To be in good health and live a long, rich, fulfilling life is the desire of all. According to Forbes, the US spends more per capita on healthcare than any other country in the world yet has the lowest life expectancy and the highest infant mortality rate. Why is this so? If pouring money into healthcare isn’t making us healthier than other nations, then what are they doing that we aren’t? Is the American lifestyle the culprit?
These reasons can add up over time, reducing one’s time above the grave. Lifestyle can facilitate or compromise good health and longevity. Things that are within one’s control such as diet, exercise, fresh air, rest, water, moderation, positive beliefs, adequate sunshine are more influential on good health than we realize. Most of us know the correlation between high fat, high calorie diets with no exercise and people becoming overweight or obese. But did you know, for instance, that even lack of sleep increase chances of getting glaucoma? Choices can affect every body part and system.

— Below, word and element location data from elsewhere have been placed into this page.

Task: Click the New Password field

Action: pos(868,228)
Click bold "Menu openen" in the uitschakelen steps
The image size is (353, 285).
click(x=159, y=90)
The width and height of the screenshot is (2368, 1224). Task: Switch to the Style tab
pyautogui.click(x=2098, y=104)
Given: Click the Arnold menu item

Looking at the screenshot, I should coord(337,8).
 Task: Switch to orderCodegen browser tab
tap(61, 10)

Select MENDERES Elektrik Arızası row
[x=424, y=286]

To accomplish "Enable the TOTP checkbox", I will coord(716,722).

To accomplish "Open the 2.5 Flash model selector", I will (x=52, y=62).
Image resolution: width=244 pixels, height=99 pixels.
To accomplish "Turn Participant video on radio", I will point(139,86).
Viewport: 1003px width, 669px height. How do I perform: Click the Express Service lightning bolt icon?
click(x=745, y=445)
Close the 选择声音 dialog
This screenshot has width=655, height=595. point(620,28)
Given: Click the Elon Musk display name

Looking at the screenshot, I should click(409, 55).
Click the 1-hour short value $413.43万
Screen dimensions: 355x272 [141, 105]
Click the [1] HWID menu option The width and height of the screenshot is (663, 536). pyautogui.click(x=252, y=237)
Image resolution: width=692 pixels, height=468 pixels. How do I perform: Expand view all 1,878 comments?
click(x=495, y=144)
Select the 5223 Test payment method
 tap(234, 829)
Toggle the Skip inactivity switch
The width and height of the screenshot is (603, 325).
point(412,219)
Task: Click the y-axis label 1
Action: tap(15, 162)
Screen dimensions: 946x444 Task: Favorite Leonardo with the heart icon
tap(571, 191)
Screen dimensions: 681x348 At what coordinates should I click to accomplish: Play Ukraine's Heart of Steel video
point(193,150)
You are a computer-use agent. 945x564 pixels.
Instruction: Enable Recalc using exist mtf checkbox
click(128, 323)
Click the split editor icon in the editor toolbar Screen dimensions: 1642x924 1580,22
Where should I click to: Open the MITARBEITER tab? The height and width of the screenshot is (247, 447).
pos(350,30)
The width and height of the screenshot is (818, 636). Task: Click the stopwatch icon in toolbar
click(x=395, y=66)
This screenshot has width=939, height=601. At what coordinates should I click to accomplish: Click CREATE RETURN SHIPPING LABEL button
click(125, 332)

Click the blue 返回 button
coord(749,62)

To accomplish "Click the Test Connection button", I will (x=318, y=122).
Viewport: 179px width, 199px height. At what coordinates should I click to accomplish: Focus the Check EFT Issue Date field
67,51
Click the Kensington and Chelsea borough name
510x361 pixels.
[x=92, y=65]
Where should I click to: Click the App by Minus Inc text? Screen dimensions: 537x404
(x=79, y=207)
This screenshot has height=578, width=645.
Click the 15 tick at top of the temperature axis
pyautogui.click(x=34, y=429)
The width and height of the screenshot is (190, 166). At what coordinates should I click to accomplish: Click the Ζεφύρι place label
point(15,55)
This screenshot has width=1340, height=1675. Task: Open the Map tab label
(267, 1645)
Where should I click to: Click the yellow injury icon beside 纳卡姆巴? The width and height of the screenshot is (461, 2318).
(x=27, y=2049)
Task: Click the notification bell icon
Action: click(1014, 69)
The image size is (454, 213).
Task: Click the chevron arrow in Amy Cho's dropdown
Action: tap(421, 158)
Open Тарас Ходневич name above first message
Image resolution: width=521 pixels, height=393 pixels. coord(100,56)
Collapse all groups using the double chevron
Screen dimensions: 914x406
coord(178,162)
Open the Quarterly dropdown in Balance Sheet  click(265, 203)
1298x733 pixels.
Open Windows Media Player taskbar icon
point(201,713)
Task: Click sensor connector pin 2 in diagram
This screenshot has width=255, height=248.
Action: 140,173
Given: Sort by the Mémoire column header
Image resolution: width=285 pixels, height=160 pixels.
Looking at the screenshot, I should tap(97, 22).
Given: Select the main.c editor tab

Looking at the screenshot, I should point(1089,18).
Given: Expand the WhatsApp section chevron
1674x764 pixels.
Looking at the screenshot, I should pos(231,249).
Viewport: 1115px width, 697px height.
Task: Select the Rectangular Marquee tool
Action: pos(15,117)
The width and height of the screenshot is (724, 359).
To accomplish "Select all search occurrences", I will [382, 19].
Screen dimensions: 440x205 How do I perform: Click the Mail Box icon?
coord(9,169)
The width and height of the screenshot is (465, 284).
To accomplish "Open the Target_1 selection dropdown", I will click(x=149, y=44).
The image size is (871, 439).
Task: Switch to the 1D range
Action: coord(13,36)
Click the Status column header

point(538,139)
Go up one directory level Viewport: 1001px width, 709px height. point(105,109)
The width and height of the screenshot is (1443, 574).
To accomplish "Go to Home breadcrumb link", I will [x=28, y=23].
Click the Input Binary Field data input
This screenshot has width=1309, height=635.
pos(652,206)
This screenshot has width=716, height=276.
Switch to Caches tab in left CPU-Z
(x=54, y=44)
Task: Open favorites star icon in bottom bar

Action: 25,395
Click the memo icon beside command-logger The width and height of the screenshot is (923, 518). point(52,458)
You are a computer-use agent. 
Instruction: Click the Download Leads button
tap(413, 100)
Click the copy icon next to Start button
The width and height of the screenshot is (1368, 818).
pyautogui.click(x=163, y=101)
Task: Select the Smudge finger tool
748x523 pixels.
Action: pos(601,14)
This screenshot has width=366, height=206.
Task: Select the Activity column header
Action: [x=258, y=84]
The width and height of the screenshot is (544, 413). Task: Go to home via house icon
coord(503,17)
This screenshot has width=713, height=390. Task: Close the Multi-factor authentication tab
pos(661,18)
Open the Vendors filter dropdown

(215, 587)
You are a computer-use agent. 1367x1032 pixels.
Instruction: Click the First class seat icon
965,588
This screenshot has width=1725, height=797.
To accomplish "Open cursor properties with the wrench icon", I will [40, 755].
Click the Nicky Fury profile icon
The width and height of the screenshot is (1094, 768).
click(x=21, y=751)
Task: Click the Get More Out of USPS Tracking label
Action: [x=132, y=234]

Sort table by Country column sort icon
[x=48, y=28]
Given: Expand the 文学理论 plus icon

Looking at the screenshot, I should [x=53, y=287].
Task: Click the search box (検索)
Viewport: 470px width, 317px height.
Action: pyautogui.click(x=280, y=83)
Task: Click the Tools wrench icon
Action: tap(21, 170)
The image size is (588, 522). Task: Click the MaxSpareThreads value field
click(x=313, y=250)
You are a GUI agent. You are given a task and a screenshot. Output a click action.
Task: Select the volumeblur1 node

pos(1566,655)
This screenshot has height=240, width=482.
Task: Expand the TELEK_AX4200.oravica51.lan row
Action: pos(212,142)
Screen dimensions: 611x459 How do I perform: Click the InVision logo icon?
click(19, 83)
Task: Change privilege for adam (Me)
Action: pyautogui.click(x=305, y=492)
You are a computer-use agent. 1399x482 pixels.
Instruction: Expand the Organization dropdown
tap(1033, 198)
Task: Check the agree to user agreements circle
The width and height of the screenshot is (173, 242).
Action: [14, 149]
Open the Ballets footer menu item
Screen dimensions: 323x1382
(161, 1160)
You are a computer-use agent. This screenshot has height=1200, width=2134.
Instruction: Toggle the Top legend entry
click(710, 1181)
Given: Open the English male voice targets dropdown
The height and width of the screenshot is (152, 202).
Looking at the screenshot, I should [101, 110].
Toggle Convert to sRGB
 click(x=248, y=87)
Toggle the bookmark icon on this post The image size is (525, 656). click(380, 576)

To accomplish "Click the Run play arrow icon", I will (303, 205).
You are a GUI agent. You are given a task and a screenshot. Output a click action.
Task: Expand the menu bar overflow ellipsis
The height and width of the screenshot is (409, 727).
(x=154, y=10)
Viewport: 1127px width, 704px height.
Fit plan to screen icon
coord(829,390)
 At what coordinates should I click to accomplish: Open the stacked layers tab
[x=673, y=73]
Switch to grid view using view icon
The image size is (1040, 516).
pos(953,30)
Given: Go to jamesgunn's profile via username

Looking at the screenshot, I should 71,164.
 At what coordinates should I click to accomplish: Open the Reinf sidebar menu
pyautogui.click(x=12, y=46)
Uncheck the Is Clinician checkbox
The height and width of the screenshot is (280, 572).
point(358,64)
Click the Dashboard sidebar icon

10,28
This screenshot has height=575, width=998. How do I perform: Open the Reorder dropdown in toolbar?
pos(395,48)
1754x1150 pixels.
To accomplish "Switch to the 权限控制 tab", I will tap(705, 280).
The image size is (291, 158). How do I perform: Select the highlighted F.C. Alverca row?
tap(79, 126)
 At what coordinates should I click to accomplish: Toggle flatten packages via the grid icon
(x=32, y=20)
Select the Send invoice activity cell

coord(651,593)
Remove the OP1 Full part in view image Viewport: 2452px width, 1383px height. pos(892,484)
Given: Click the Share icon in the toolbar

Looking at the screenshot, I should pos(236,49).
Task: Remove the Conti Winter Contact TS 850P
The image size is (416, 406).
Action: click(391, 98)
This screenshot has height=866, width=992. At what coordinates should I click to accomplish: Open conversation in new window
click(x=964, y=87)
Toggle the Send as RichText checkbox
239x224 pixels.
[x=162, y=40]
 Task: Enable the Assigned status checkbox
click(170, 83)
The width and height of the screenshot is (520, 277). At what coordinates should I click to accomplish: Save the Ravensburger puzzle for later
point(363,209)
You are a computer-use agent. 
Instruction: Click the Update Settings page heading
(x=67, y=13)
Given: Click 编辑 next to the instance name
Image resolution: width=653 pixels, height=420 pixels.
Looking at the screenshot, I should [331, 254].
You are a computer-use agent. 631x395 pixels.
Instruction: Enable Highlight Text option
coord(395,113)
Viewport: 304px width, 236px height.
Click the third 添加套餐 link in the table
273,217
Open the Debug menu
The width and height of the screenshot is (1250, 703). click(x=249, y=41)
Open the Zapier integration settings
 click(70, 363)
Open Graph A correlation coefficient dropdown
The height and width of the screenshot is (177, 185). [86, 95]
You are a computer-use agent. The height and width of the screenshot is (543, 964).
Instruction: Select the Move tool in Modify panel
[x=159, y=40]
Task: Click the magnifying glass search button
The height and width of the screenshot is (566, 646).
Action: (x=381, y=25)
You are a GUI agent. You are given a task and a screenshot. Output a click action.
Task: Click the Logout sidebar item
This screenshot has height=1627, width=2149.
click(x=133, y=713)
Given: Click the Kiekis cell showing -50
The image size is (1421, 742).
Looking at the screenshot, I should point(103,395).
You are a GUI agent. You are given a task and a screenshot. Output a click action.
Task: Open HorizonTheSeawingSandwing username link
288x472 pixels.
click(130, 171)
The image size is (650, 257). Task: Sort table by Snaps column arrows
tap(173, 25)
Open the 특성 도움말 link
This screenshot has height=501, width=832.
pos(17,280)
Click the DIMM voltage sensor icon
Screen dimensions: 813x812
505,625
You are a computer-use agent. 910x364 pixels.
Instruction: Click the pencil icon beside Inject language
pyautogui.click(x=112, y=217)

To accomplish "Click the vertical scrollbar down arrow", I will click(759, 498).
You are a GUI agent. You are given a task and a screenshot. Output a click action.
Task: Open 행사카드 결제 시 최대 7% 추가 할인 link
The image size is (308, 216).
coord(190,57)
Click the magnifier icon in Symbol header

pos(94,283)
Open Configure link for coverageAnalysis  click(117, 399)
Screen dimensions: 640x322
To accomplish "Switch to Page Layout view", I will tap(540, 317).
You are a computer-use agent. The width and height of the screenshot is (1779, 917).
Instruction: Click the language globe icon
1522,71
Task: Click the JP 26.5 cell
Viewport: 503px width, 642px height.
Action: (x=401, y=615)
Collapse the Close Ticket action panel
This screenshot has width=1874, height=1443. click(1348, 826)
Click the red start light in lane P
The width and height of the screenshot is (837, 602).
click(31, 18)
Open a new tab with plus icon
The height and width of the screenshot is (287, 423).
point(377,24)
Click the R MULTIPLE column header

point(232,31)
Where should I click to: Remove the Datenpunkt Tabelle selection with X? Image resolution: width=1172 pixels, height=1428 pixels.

Moreover, things in life which one has less control, such as ongoing and acute stress, can wreak havoc on the body if proper health tools are not utilized. African-American men and women typically incur more stress than their white counterparts due to discrimination, unconscious bias, and socioeconomic conditions on average. As a result, within the African-American community, the average life span is shorter than white Americans.
Some individuals may think that they are doomed, destined for a particular disease that runs in their family when really it is a disease that isn’t necessarily hereditary. In these cases, it’s the habits and family choices that brings on certain diseases. This is what is known as a lifestyle disease. Lifestyle diseases are mostly preventable. Preventable lifestyle diseases are diabetes, h eart disease, high blood pressure, obesity, osteoporosis and certain cancers. So, if your family’s health shows a history of certain diseases, you have the power within your reach to greatly decrease your chances of “inheriting” these lifestyle diseases.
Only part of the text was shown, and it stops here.